Feito este aviso sobre uma suspeita antiga sobre o baixo valor
e até o pouco interesse intelectual da arte contemporânea e dos seus epígonos,
regressamos ao novo conjunto de obras de IT que distinguimos do discurso
temporal da contemporaneidade sem lhe atribuirmos um anacronismo nem uma necessária
expressão do seu contrário. Em Coração Aventuroso, título retirado à obra
homónima de Ernst Junger, Inez Teixeira aventura-se numa trama de abstracções quase
figurativas, permanentemente sugestivas e incompletas, suscitando um
“trabalho” incessante de reconstrução de aparências numa procura de lucidez,
identidade, reconhecimento e, finalmente, conclusão do que na pintura ficou em
aberto. Este trabalho a meias com o espectador, observador atento e
interactuante, abre um campo de memórias e de graus de realidade, que acabam
por regressar a um sempre mesmo
tropo: o regresso ao antes do princípio, o regresso ao
processo da criação: a libertação de um caos magmático, elástico, ainda
hesitante e moldável, mas já estruturado, uma espécie de pré-nascimento das
formas que cingem, delimitam e definem os corpos, realidade indivisível e sagrada, antes do golpe perpetrado pela filosofia (e a ciência) moderna.
Esta visão pré-criacionista, esta ebulição do elemento
natural na luta pela formação, pelo direito ao corpo, pelo direito à alma,
representa um apelo, ou pelo menos exibe um sinal de alerta para a necessidade
de rever tudo e recomeçar, como numa aventura vivida à procura do amor – com
carne e sangue, alegria e sofrimento.
Há uma noite (negro) de onde as formas parecem surgir
iluminadas e retorcidas, atraídas por uma luz que as impulsiona para se
formarem, para nascerem – um movimento que as perpassa e lhes parece dar um
destino. Aquilo que parece ser uma revolução da natureza assume-se, assim,
antes, como uma dramaturgia espiritual, uma inquietação da alma e uma expressão
da luta pela presença, pelo aparecimento, pela vida. Fluindo em curvas e
contracurvas, destacando ou esbatendo formas em fundos que ora são negros ora
parecem ser brancos, desenhando estas linhas que são em si mesmas
transfigurações permanentes sem cair no pecado ou na antecipação da linha
recta, a pintura pode ser o que todos quiserem sem que deixe de ser o que é.
Muitos se hão-de entreter a olhar e a tentar reconhecer as
formas que conhecem.
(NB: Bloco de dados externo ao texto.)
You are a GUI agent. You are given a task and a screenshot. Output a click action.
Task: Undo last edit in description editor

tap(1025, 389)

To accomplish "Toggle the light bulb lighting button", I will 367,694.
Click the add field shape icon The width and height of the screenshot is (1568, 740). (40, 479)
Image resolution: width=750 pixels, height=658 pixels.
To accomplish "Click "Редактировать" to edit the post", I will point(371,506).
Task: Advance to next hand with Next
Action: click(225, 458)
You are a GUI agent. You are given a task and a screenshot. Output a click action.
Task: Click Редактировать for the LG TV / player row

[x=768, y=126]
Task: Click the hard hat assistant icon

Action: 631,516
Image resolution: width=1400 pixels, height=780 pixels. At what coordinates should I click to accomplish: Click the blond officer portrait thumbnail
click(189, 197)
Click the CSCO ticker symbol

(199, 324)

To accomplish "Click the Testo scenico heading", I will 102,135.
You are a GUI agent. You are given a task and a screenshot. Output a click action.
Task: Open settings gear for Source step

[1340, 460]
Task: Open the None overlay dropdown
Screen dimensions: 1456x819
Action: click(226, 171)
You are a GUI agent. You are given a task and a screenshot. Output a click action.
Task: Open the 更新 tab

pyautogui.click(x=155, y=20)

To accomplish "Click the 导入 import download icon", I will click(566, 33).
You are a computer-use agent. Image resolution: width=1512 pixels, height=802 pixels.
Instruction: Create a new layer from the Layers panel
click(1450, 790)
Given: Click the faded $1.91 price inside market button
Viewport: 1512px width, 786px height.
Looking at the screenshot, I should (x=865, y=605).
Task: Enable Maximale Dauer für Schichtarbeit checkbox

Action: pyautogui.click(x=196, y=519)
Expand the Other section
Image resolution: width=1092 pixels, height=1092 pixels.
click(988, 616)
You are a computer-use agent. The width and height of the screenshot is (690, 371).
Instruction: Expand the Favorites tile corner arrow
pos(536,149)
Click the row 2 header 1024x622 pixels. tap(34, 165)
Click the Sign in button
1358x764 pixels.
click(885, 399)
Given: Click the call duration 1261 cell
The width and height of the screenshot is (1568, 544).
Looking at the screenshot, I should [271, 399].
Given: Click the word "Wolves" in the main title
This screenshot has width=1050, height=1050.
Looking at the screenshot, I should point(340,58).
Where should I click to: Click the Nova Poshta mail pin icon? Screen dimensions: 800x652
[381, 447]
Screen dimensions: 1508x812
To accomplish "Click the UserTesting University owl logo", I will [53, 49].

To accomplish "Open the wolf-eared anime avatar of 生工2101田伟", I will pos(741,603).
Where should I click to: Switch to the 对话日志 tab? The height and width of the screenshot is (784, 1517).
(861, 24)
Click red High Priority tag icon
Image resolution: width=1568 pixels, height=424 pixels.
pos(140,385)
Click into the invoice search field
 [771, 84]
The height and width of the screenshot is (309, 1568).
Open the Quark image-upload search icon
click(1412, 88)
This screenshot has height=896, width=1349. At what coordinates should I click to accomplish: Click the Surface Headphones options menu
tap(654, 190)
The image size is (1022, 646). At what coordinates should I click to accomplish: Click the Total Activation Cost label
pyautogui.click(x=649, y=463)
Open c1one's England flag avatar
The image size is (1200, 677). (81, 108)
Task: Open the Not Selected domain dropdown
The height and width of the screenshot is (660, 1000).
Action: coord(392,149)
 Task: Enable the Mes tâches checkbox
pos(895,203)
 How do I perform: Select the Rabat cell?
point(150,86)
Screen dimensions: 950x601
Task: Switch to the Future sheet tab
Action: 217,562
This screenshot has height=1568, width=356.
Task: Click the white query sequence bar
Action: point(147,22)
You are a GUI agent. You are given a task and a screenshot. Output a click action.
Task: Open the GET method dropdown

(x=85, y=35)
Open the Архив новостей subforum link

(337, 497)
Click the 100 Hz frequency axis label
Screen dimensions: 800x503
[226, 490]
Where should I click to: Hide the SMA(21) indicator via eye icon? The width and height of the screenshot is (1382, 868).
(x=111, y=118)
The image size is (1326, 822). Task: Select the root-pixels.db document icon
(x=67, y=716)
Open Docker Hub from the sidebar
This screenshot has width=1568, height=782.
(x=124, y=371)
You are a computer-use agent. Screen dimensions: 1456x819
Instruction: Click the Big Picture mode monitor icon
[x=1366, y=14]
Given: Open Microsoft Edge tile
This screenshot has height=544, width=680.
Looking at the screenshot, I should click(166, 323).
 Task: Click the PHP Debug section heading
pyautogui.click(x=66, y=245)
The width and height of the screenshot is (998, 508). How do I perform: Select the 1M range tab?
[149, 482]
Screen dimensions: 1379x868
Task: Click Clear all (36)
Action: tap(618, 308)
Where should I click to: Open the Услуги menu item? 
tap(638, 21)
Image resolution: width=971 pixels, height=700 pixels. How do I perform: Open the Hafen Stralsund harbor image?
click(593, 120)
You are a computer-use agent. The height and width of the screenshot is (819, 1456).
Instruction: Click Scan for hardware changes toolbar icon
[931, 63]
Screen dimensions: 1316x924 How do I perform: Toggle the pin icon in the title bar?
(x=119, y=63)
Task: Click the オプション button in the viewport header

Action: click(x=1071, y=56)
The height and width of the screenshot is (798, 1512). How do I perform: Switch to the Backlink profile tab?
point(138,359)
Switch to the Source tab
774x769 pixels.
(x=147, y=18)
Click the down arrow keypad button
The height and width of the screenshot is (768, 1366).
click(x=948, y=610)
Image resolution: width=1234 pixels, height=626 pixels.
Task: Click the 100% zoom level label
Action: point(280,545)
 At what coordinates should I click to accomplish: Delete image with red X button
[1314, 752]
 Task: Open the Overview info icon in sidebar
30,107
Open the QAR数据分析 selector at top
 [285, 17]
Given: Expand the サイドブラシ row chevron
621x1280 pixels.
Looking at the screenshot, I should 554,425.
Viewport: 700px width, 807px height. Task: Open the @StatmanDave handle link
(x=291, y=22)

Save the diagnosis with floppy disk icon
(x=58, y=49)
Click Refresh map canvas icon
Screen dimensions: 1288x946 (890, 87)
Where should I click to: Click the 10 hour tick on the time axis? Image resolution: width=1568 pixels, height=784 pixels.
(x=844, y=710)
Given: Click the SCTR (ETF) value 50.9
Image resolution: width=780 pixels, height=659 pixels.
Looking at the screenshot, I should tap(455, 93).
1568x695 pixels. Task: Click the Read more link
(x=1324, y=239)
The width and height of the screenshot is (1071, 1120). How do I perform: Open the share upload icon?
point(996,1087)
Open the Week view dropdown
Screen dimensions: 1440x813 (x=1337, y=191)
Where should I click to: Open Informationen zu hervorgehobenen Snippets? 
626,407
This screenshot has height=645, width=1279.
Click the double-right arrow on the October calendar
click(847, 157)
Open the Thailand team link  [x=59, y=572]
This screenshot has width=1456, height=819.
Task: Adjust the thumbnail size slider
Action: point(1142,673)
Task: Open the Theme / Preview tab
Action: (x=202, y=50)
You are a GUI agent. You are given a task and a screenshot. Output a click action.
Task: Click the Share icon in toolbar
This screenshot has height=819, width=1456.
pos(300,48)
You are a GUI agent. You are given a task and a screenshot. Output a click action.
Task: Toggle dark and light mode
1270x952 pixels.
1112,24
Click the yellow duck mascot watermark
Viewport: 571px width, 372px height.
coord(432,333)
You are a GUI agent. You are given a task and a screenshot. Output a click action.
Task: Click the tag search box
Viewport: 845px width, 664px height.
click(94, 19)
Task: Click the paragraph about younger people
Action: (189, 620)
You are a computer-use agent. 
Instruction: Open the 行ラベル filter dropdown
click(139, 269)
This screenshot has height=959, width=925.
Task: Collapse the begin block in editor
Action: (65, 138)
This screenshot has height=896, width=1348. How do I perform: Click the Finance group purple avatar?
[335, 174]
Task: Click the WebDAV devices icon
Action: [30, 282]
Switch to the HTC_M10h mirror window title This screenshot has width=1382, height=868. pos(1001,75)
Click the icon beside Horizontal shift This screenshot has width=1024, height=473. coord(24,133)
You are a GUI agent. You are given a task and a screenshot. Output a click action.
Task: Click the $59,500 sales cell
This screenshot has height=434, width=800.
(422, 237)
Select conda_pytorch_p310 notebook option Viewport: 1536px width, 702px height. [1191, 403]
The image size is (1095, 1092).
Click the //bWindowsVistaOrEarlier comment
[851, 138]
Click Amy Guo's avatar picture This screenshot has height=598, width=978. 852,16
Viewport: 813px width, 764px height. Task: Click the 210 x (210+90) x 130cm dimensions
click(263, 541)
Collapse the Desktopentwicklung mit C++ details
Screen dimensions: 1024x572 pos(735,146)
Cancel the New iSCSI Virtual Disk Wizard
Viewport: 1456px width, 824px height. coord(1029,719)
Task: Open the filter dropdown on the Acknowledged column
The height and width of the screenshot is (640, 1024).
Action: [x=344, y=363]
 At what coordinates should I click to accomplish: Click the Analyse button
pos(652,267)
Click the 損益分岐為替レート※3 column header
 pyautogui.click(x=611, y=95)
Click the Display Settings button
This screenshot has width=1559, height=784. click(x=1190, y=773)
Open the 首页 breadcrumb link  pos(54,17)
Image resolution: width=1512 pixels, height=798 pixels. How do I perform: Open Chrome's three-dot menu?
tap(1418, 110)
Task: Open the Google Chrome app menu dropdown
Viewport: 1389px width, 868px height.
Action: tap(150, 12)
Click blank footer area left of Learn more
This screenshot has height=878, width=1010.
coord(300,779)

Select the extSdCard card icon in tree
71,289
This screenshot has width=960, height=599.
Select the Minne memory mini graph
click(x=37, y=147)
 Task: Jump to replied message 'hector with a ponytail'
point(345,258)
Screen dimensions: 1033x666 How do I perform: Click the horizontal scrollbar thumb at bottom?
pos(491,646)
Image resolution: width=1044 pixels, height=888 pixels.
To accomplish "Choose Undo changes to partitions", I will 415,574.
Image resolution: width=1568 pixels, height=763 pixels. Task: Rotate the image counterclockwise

É um processo comum aos homens por ser um acto espiritual:
traçar sobre o aparente caos uma linha que organize em formas cognoscíveis e
inteligíveis uma semelhança sobre a qual se possa dizer o que é. Quantos não o
fizemos a olhar uma parede com salitre ou as nuvens no céu? Mas também
reconhecerão citações , creio que involuntárias, de Goya, William Blake,
Yourcenar, obviamente Ernst Junger, entre outros.